Growing (micro)organisms are subject to different types of environmental changes. Some of these fluctuations are regular: for example, daily variations of light intensity. Others are stochastic, such as the random appearance of predators or toxins. Bacteria have developed an astonishing panoply of survival strategies in varying environments. In this talk, Leibler will describe some recent experimental and theoretical studies connected with microbial behavior.
About the Speaker:
Stanislas Leibler is the Gladys T. Perkins Professor and Head of the Laboratory of Living Matter at The Rockefeller University. Dr. Leibler is interested in the quantitative description of microbial systems, both on cellular and population levels.
In recent years, the field of molecular biology has moved away from the study of individual components and toward the study of how they interact, creating a “systemic” approach that seeks an appropriate and quantitative description of cells and organisms. Dr. Leibler’s laboratory is developing both the theoretical and experimental methods necessary for conducting studies on the collective behavior of biomolecules, cells and organisms. By selecting a number of basic questions on how simple genetic and biochemical networks function in bacteria, his lab is beginning to understand how individual components can give rise to complex, collective phenomena.

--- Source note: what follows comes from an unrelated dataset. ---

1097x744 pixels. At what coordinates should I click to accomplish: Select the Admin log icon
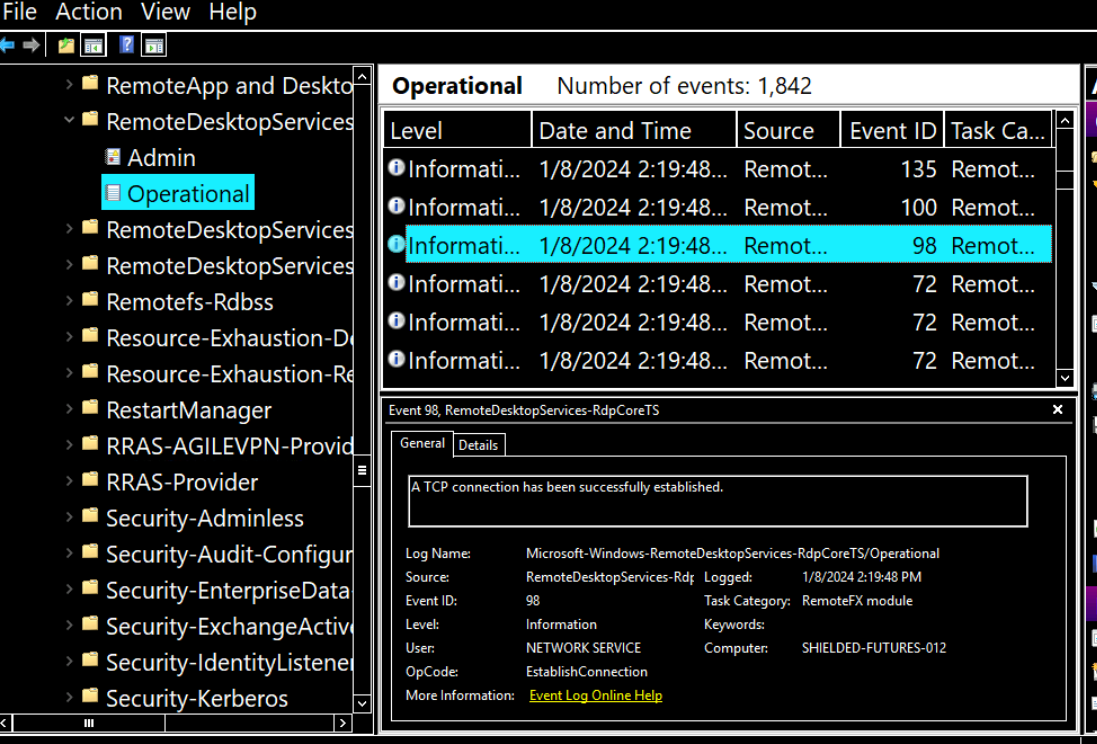[x=113, y=157]
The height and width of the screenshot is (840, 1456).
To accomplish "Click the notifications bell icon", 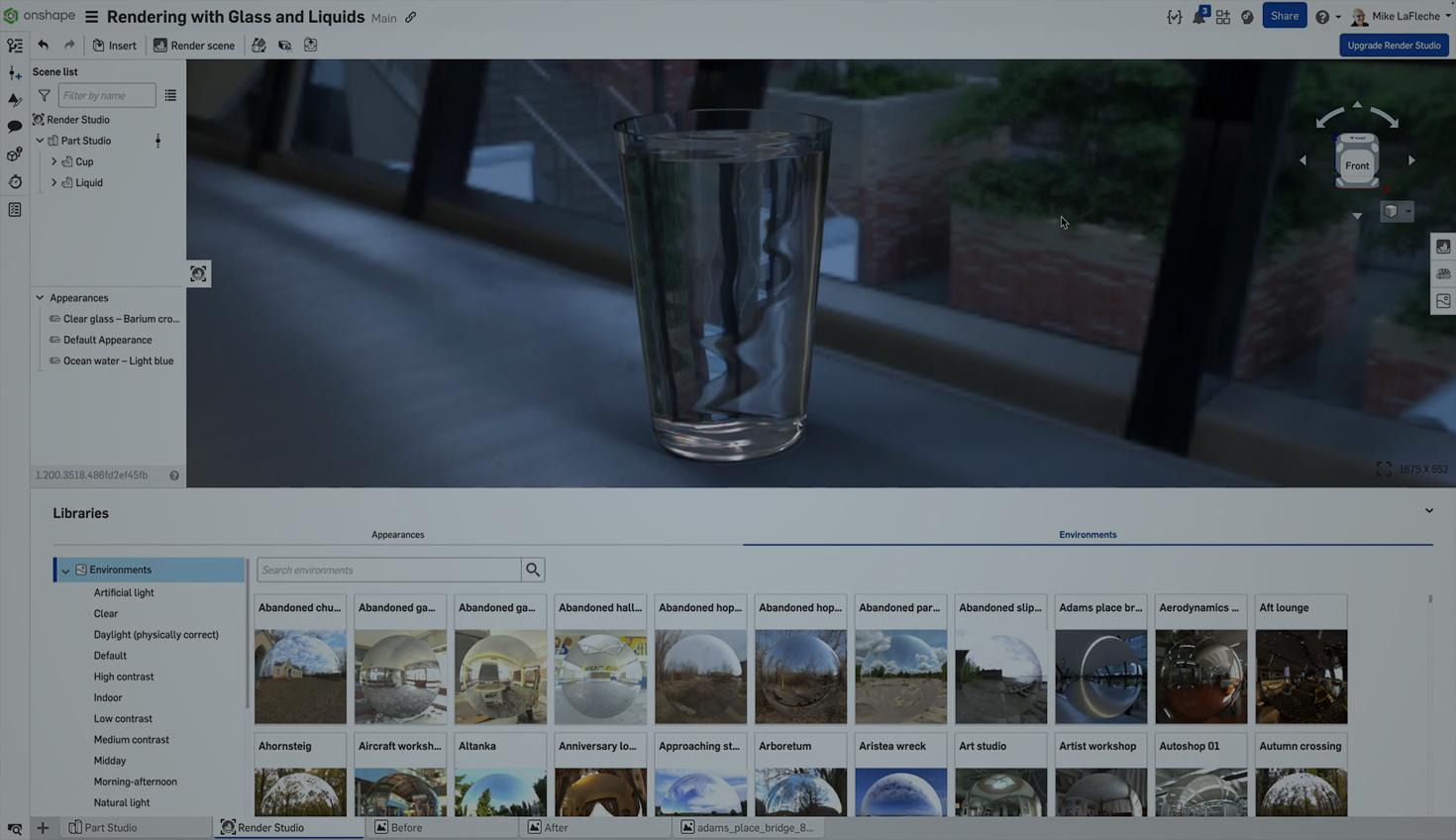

Recent research topics in the laboratory include quantitative studies of interacting microorganisms. In particular, the question of the survival of microbial populations in varying environments is being addressed both experimentally and theoretically. Dr. Leibler and his collaborators are developing new experimental techniques that will facilitate quantitative analysis of long-time population dynamics in microbial populations. In parallel, they are developing statistical methods for the so-called inverse problems, in which the interactions between different components of a biological system are deduced from measured statistical correlations. Long-term dynamics of closed microbial ecosystems are being analyzed by these inverse methods. Similar theoretical approaches are also applied to other types of data, such as spiking activity of retinal neuron assemblies or evolution of protein families.